Passage shown ::
___

The cops, of course, were gleeful. He was booked at the Dover Township police station and taken through the various stations of the cross—mug shot, fingerprinting, holding cell. While there and waiting, he saw the mother of one of his friends who worked in the courthouse. Paul said hello. She wanted to know what he was doing at the police station. He told her.

“Oh my,” she said.

Paul and her son were close friends. She was one of those nononsense and capable women who as secretaries run courthouses, school district offices and probably the offices of congressmen. (I had known many from my mother’s beauty shop, where they had their hair done religiously every Thursday. Shampoo and set.) She said she would see what could be done. Two days passed. She got back to him: the police would be willing to file the charges with no prosecution but without dismissal if he left Toms River for at least a year and enrolled in college. This was a deal even a DA would have had trouble arranging.

___

Exercise :: Return the passage above about Paul's booking at the Dover Township police station, reproduced word for word in full.

Supplied material ::
___

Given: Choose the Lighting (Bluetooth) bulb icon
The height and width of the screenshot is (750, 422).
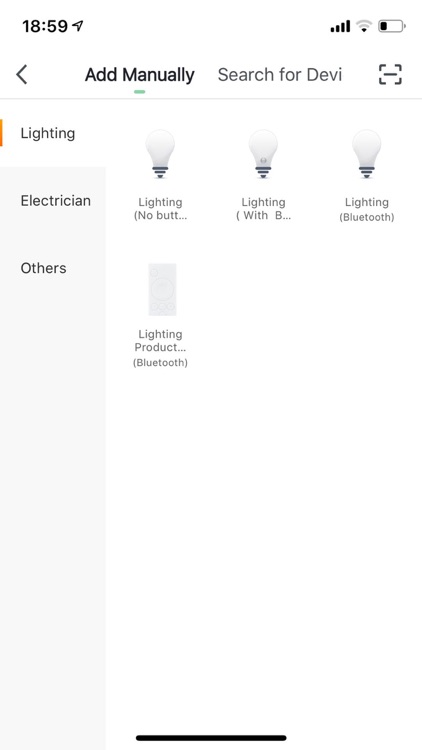Looking at the screenshot, I should coord(366,154).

___

Answer for the task ::
The cops, of course, were gleeful. He was booked at the Dover Township police station and taken through the various stations of the cross—mug shot, fingerprinting, holding cell. While there and waiting, he saw the mother of one of his friends who worked in the courthouse. Paul said hello. She wanted to know what he was doing at the police station. He told her.

“Oh my,” she said.

Paul and her son were close friends. She was one of those nononsense and capable women who as secretaries run courthouses, school district offices and probably the offices of congressmen. (I had known many from my mother’s beauty shop, where they had their hair done religiously every Thursday. Shampoo and set.) She said she would see what could be done. Two days passed. She got back to him: the police would be willing to file the charges with no prosecution but without dismissal if he left Toms River for at least a year and enrolled in college. This was a deal even a DA would have had trouble arranging.